Intel Core i7 Performance Preview

Rob Williams

Editor-in-Chief
Staff member
Moderator
Finally, almost two years after first learning about Nehalem, the launch date is almost upon us. To help whet some appetites, read our in-depth look at i7 performance see what's en route!

With Core i7's launch due in just a few weeks, there's no better time than right now to take a hard look at its performance, which is what we're taking care of today. In addition to our usual performance comparisons with last-gen CPUs, we're also taking an in-depth look at both QPI and HyperThreading performance, and some of our results may surprise you.

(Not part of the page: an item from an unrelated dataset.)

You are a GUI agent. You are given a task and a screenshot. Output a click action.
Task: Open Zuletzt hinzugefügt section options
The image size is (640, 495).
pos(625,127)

You can read the full preview here, and discuss it here.
 

Kougar

Techgage Staff
Staff member
Thank you for the article! I was happy to see the gaming issue looked at in comparison to the QX9770 here, and using real world game settings. 2-5FPS is nothing a tiny OC on the GPU won't fix, but it is interesting to see Core i7 is being bottlenecked somewhere... Some of the graphs almost make it look like the slower 920/940 QPI bus might be behind that? CPU performance and memory performance certainly are not the bottlenecks, at any rate.

Regarding your overclocking, 4GHz appears to be typical, especially the borderline stability you were experiencing in the review. Take a look at those power consumption figures with the stock/overclock, as it seems Core i7 is a power sink. Madshrimps tested it out on a phase change cooler, the heat load at 4GHz with 1.4v was even giving that thing problems. -32C idle to 0C load and still not 100% stable, despite using low voltages.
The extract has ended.